◆ Directions
Repeat the data word for word, starting at the line that contains "Click into the" and stopping after the line that contains "click(1113, 850)".

(Interface element records)
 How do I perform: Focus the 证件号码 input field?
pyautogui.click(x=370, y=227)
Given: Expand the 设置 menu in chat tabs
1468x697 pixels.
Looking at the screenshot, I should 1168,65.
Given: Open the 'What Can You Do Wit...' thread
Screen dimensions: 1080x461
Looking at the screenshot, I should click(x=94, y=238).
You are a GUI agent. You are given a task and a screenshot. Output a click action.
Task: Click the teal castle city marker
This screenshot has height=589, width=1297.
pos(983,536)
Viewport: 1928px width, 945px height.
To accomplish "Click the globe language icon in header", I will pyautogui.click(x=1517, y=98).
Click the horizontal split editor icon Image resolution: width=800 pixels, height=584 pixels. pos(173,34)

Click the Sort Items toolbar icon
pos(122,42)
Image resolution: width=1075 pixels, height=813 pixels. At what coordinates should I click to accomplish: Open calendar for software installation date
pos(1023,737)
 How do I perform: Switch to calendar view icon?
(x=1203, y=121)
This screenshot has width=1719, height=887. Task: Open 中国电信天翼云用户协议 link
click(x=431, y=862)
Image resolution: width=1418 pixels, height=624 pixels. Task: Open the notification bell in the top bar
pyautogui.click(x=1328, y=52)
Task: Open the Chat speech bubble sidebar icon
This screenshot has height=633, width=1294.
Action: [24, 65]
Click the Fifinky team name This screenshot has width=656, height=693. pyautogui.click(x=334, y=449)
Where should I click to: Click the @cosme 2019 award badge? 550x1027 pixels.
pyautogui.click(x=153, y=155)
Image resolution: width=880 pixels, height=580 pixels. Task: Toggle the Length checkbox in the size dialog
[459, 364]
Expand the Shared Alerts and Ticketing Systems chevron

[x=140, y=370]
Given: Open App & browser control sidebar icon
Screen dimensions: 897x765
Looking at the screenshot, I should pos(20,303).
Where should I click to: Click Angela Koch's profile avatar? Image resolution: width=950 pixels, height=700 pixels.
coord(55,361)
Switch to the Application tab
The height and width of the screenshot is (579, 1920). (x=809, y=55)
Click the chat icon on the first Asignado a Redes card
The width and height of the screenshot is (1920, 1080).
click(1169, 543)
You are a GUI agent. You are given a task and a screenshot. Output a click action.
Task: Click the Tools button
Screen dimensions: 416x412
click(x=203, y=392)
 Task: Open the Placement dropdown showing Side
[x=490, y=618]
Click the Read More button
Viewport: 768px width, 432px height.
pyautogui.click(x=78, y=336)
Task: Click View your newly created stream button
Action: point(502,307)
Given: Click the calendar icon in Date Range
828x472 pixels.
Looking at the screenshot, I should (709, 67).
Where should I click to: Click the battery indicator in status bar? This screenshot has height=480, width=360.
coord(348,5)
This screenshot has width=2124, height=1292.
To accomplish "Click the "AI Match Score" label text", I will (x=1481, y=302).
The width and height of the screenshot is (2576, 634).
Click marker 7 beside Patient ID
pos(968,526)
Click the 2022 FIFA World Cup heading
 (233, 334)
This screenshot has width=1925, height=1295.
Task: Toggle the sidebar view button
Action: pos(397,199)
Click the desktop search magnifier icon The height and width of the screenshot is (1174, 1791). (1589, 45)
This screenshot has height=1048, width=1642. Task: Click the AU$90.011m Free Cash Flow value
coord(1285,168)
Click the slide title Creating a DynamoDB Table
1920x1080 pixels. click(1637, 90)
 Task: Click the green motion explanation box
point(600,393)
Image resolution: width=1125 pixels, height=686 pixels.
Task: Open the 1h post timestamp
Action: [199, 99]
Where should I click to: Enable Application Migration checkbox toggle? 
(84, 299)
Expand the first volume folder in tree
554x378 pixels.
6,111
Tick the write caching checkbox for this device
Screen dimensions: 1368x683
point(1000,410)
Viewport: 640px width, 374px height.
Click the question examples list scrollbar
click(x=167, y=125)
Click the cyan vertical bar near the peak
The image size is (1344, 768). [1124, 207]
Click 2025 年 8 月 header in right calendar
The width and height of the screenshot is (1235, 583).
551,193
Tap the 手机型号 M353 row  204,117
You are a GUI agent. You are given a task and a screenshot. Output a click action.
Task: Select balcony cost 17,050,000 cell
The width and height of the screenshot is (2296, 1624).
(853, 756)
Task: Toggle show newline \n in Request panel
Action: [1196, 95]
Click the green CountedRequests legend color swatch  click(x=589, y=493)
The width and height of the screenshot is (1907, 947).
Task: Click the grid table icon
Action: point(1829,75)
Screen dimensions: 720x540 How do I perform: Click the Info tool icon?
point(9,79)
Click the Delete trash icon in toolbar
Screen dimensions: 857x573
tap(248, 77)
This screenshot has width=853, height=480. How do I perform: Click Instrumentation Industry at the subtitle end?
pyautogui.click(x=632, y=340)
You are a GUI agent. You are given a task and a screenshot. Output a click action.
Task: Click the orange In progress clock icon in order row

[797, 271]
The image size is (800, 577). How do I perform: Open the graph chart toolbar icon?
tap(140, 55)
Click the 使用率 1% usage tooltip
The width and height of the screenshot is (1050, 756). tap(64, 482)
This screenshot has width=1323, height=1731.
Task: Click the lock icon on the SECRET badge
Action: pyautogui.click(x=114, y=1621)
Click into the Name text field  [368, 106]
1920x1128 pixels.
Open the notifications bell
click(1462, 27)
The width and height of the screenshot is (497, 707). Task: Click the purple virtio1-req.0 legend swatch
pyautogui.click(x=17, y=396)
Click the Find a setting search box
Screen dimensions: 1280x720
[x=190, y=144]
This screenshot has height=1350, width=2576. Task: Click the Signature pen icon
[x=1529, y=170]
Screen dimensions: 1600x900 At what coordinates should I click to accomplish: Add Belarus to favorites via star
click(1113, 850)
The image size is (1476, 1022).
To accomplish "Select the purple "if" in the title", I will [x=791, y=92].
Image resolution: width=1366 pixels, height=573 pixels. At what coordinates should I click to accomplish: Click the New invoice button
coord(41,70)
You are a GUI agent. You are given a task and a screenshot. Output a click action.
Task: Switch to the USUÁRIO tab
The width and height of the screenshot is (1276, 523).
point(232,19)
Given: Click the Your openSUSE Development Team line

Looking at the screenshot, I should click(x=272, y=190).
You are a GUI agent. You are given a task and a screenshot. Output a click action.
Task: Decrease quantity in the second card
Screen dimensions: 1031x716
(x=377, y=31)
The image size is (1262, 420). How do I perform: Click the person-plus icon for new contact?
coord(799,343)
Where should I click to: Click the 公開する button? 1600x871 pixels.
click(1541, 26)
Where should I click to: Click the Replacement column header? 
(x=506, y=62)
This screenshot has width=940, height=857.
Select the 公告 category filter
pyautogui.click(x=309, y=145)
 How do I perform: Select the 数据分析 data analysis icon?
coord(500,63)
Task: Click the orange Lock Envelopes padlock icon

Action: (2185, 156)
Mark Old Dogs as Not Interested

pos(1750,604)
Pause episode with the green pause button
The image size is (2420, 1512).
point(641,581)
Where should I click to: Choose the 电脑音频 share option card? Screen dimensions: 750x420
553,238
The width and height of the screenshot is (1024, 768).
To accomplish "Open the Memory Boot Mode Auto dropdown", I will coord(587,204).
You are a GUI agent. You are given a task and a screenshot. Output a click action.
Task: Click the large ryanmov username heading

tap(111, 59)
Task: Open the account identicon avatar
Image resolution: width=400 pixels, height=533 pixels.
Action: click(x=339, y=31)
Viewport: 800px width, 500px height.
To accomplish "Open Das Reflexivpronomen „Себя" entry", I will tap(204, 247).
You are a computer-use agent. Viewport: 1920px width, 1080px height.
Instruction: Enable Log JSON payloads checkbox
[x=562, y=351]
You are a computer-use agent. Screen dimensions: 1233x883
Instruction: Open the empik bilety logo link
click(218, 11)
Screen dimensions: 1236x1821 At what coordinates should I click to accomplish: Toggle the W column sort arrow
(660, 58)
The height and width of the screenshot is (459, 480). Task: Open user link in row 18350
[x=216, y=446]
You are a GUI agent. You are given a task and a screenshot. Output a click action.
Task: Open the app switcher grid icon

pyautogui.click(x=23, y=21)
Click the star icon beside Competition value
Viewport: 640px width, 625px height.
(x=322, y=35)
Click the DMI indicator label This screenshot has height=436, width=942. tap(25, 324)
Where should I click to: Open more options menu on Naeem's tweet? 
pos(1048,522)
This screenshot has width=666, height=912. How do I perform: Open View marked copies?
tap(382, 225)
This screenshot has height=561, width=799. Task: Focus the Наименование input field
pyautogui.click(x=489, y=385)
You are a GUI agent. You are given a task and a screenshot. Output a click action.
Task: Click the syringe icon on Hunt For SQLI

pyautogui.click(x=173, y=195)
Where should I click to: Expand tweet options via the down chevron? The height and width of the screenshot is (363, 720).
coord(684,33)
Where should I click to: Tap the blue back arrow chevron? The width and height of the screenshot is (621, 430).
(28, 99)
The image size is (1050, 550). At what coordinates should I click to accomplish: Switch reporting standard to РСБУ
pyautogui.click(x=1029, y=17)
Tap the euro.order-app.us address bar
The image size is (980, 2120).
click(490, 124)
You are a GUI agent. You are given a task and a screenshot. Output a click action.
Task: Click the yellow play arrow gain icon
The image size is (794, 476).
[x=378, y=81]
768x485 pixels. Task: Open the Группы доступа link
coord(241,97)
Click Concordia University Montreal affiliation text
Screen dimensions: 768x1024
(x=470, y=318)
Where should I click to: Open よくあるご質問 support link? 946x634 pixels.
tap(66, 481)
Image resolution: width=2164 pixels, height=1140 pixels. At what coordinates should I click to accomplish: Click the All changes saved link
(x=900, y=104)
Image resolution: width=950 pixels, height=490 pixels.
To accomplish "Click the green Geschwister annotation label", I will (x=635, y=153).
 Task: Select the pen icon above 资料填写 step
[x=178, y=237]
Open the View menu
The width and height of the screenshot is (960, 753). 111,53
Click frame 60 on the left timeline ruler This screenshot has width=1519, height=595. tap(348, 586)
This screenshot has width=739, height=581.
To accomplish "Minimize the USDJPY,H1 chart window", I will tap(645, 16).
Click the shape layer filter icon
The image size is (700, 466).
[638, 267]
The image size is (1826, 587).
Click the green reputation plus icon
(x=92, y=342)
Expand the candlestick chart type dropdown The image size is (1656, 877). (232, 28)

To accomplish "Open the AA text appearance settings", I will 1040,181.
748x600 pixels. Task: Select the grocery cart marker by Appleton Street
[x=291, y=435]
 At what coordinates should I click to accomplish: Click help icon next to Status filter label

◆ Written response
Click into the Name text field  [368, 106]
1920x1128 pixels.
Open the notifications bell
click(1462, 27)
The width and height of the screenshot is (497, 707). Task: Click the purple virtio1-req.0 legend swatch
pyautogui.click(x=17, y=396)
Click the Find a setting search box
Screen dimensions: 1280x720
[x=190, y=144]
This screenshot has height=1350, width=2576. Task: Click the Signature pen icon
[x=1529, y=170]
Screen dimensions: 1600x900 At what coordinates should I click to accomplish: Add Belarus to favorites via star
click(1113, 850)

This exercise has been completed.